FFT resynthesis (to oscillators instead of iFFT)

Hi all, I’ve been stuck for days in this. I already posted it in kvraudio but maybe I’ll have more luck here as it does involve the JUCE FFT and may be doing something wrong with it.

I’m trying to recreate this additive resynthesis to experiment a bit with sounds. Basically it analyzes the frequencies, amplitudes and phases of a sample and sets some sine oscillators to reproduce it.

So my approach is:

  1. Each block load N samples (usually 128-256, depending on the blockSize) from the file/sample into an array, apply windowing to it (multiplyWithWindowingTable), and then zero pad to 1024 or 2048 into another array. That array is 2 * fftSize, and the window type is Hann or Hamming
  2. In each block, FFT that array with performRealOnlyForwardTransform. That should give interleaved [real, imaginary] float values that I take to calculate magnitudes, phases, and frequencies (SampleRate * index / fftSize). I calculate magnitudes and phases like pizzafilms does. I have also tried calculating manually with sqrt(re * re + im * im) for magnitudes and atan2 for phases, but nothing
  3. In each block, set those magnitudes, phases and frequencies to sine oscillators, transitioning with linear interpolation. Setting the amplitudes and frequencies helps achieveing a sound that resembles the original sample, but in a really distorted way. Setting phases doesn’t help at all, and I think I may be mishandling that. If a phase is to say something -1.5 and next phase is 1.0, that would be going 2.5 upwards in phase/wavetable position, so that plus the phase incremental due to the frequency oscillator may be creating the FM-ish noise I hear?
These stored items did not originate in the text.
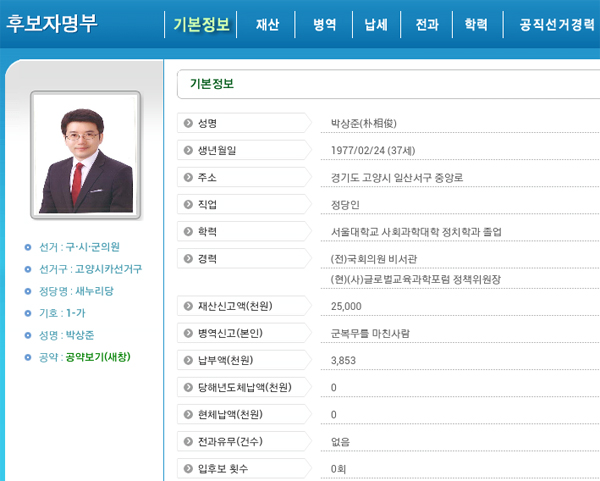Click the arrow icon beside 성명

187,124

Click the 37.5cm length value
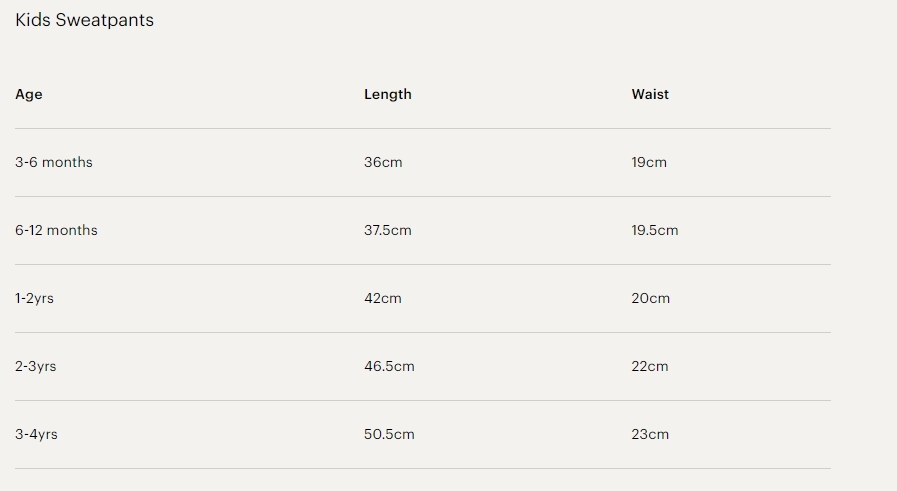388,230
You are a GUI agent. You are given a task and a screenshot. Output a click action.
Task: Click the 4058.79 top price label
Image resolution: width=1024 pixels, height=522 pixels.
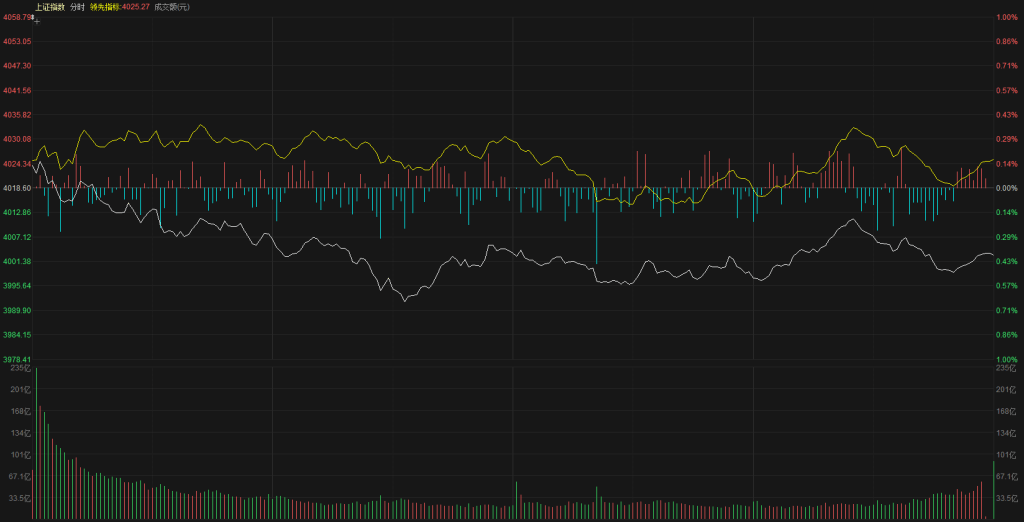point(17,17)
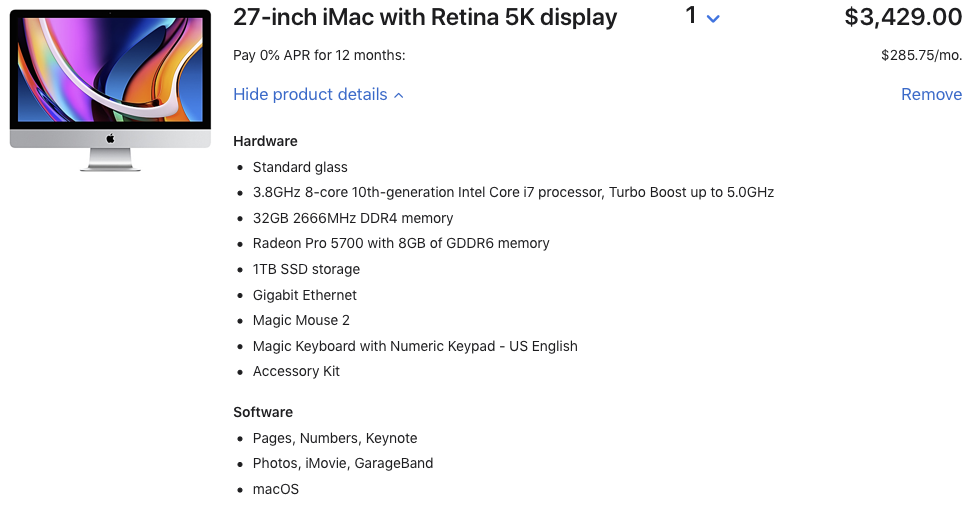Click the 1TB SSD storage item
The image size is (980, 509).
(x=306, y=269)
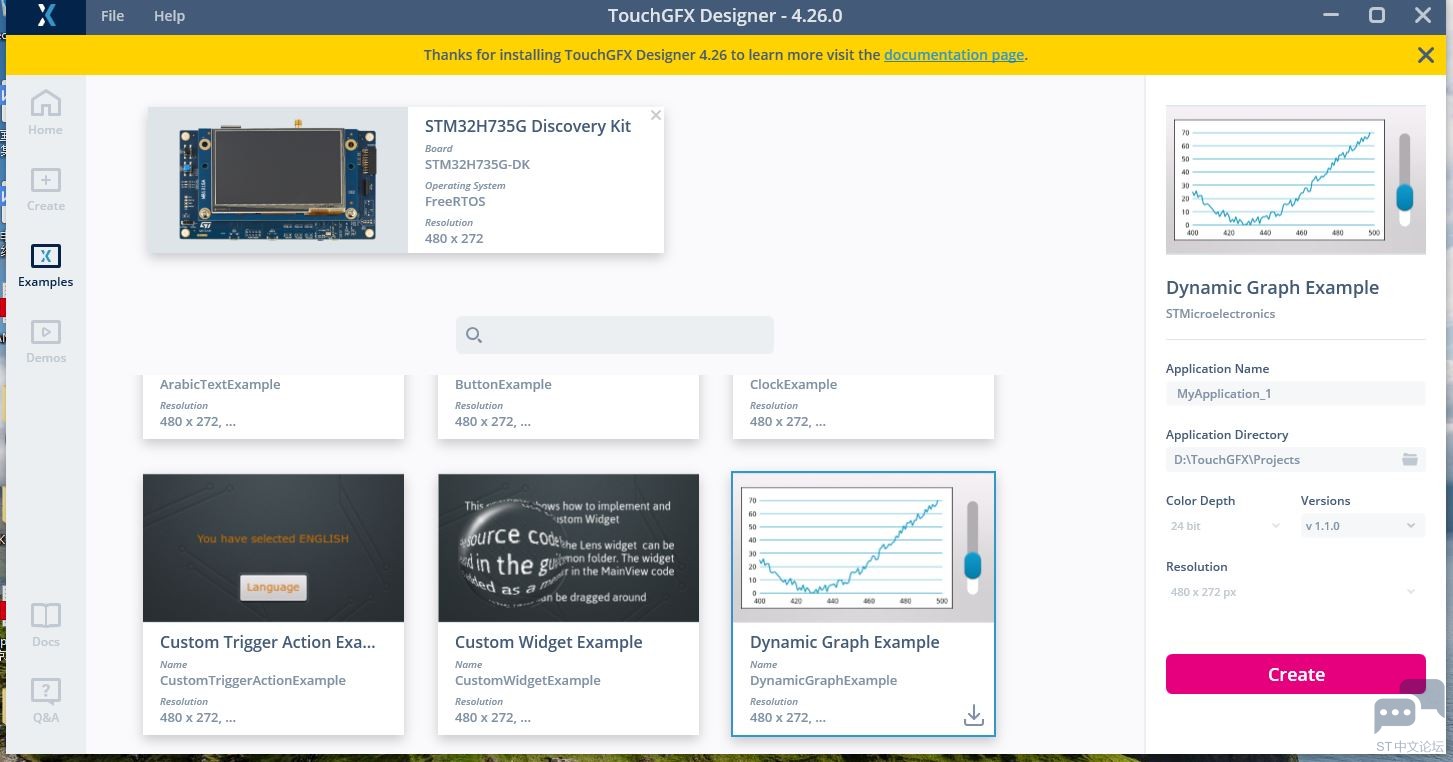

I’ve tried aswell going for a full 1024-2048 FFT instead of small blocks, and interpolating the transition (freq., amplitudes, phases) from big block go big block in each small block, as it would give much better resolution (thought 128-256 may not be enough?) but it didn’t solve anything, sounds even worse.

Any thoughts? I thought I may be doing something wrong with how I get the FFT magnitudes, frequencies and phases.

Shower thought: I can hear the CPU fan burning each time the guy in the video plays notes, it may not be worth it computationally speaking to go for this approach and just do the iFFT after some parameter tweaks to alter the sound?

1 Like

I would just get rid of the phase and let the oscillator continue with the phase it had in the previous block. Good thing we human beings can’t really hear phase :slight_smile: (don’t want to start a discussion here, yes I can hear the difference between a dirac and a linear sweep :wink: )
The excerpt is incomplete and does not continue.